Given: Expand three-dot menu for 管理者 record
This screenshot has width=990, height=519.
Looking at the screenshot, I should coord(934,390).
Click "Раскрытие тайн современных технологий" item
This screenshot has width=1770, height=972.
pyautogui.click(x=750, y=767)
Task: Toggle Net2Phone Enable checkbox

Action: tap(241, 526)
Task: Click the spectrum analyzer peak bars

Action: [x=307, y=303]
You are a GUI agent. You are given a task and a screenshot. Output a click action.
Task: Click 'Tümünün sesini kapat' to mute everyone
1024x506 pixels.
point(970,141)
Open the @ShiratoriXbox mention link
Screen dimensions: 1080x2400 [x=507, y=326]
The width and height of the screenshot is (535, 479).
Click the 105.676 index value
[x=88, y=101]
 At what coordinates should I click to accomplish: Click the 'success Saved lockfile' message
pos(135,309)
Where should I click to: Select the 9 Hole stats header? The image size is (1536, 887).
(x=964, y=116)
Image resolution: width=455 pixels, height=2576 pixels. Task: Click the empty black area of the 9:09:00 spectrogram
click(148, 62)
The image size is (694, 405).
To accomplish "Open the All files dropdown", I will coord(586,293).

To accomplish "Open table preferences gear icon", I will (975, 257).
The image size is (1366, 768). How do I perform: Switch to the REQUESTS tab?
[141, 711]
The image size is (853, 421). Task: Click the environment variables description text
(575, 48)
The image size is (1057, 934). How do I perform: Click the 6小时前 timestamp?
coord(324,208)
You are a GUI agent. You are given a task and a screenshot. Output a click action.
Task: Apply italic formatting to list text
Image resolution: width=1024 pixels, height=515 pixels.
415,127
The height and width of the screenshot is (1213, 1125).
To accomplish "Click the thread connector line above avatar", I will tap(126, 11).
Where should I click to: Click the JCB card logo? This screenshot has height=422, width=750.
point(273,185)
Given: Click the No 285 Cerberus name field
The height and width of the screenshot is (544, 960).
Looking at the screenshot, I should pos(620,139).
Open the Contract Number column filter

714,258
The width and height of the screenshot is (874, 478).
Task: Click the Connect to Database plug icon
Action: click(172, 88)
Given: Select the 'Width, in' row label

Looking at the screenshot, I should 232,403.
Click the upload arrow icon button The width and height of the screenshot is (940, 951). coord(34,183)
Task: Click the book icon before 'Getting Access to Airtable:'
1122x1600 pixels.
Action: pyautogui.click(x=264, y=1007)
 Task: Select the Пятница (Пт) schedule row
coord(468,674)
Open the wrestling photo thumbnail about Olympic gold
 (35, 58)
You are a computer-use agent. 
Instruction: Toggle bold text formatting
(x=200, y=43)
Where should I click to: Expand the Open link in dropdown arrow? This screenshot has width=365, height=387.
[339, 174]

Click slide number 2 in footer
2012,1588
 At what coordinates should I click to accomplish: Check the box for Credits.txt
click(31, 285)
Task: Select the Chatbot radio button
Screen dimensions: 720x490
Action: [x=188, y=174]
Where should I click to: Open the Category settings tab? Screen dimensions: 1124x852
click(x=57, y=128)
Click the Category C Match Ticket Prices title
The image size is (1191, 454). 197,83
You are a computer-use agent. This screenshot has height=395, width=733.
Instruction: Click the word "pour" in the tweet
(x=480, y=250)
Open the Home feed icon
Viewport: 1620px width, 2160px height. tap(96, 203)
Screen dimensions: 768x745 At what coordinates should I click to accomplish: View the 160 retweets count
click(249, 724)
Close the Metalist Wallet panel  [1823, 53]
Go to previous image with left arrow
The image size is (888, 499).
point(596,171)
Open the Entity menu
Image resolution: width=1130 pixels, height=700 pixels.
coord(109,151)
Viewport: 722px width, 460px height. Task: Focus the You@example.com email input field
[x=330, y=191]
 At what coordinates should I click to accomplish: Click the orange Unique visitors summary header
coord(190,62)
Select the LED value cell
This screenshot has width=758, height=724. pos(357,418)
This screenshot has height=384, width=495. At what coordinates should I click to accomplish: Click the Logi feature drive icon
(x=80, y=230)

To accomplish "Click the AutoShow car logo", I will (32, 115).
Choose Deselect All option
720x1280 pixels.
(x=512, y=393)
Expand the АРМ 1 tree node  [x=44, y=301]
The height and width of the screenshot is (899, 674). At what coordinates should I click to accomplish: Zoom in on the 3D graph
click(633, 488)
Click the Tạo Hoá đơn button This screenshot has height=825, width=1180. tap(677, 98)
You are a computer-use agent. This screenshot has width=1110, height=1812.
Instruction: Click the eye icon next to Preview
== == ==
» The problem
Please return each line of the data above in which the word "computer" occurs.

» Solved problem
You are a computer-use agent. 
You are a computer-use agent. This screenshot has height=395, width=733.
You are a computer-use agent. This screenshot has width=1110, height=1812.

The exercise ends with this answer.